Thomas à Kempis was born in Kempen (hence à Kempis) near Krefeld in Germany. Little is known of Thomas himself, and he is known for little else than writing the “Imitation of Christ” although this one contribution has made him famous enough. It appears there was only Thomas and a brother, some fourteen years his senior, in the family. When Thomas was about thirteen years old, he followed his brother’s example of journeying to enroll at the famous school established by the “Brethren the Common Life” at Deventer in the Netherlands. When he arrived at Deventer Thomas found that his brother, John, had moved on to a newly established community of Canons Regular at Windesheim. He was nonetheless able to get admitted to the school at Deventer and it was there that he was attracted to the movement Devotio Moderna, encouraged by the Brothers of the Common Life. This “new devotion” was based on personal experience of Christ and the simplicity of the early Church.
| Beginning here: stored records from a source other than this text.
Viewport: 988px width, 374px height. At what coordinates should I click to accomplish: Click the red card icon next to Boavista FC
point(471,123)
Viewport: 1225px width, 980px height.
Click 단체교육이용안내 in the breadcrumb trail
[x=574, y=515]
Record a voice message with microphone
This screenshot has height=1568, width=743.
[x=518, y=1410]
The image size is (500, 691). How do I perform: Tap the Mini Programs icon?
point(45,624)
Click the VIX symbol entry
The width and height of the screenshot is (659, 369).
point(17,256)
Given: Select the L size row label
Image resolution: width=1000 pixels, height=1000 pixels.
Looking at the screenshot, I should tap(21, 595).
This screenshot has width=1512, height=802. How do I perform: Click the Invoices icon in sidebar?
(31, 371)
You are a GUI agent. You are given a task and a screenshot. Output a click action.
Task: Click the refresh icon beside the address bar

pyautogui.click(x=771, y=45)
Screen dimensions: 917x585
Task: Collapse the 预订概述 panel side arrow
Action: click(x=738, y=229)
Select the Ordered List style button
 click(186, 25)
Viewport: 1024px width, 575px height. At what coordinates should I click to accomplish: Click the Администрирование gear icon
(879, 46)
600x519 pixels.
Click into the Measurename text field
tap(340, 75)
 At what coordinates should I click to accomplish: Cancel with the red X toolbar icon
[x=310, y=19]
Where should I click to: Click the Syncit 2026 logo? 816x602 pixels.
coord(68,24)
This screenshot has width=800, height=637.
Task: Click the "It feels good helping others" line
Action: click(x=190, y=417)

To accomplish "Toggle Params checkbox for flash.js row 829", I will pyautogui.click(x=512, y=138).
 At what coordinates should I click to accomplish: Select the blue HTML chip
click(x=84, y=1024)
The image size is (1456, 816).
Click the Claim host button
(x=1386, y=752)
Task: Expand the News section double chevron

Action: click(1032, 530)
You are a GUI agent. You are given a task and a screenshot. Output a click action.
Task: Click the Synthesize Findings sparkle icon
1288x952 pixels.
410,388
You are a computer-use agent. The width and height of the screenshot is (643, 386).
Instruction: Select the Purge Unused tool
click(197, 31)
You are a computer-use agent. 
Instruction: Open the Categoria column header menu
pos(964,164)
The “Brethren of the Common Life” called into life by Gerard Groote lived more or less as a monastic community, but without the taking of vows. All were expected to work in support of the community but everything was held in common.In 1399, Thomas sought admission to the community of Mount St. Agnes near Zwolle which at that time had Thomas’ brother John for its prior, and was in the early stages of establishment.There he was ordained as a priest in 1413. Thomas was from time to time called upon to fill diverse offices within the community but it had become apparent that his character was more that of a contemplative than an administrator and organizer. He died in 1471 and his mortal remains were interred within the grounds of the Priory of Mount St Agnes. They were re-interred at Zwolle more than two hundred years after his death.
Thomas is considered the author of the “Imitation of Christ,” arguably the most popular Christian book after the Bible. Sir Thomas More, England’s famous Lord Chancellor under Henry VIII said it was one of the three books everybody ought to own. Ignatius of Loyola, founder of the Jesuits, read a chapter a day from it and regularly gave away copies as gifts. Founder of the Methodists, John Wesley said it was the best summary of the Christian life he had ever read. Remarkable for its simple language and style, it emphasizes the spiritual rather than the materialistic life, affirms the rewards of being Christ-centred, and supports communion as a means to strengthen faith. His writings offer possibly the best representation of the spirit of the Devotio Moderna that sought to make religion intelligible and practicable for the “modern” attitude arising in the Netherlands at the end of the 14th century. Thomas stresses asceticism rather than mysticism. He makes a painfully accurate analysis of the soul and suggests remedies for its ills.He lays out the primary requirement for the spiritually serious: “We must imitate Christ’s life and his ways if we are to be truly enlightened and set free from the darkness of our own hearts.” The highest virtue, from which all other virtues stem, is humility. Thomas bids all to let go of the illusion of superiority. “This is the greatest and most useful lesson we can learn: to know ourselves for what we truly are, to admit freely our weaknesses and failings, and to hold a humble opinion of ourselves because of them.”
Thomas goes on to tell his readers that if they are serious about the spiritual life, they must be willing to suffer. “The only man who can safely appear in public is the one who wishes he were at home. He alone can safely speak who prefers to be silent. Only he can safely govern who prefers to live in submission, and only he can safely command who prefers to obey.” Throughout the book, Thomas’s advice is consistent: do not trust yourself, do not indulge yourself, do not put yourself forward; instead put your full trust in God and, out of love for God’s will, yield to all the circumstances of life into which God places you.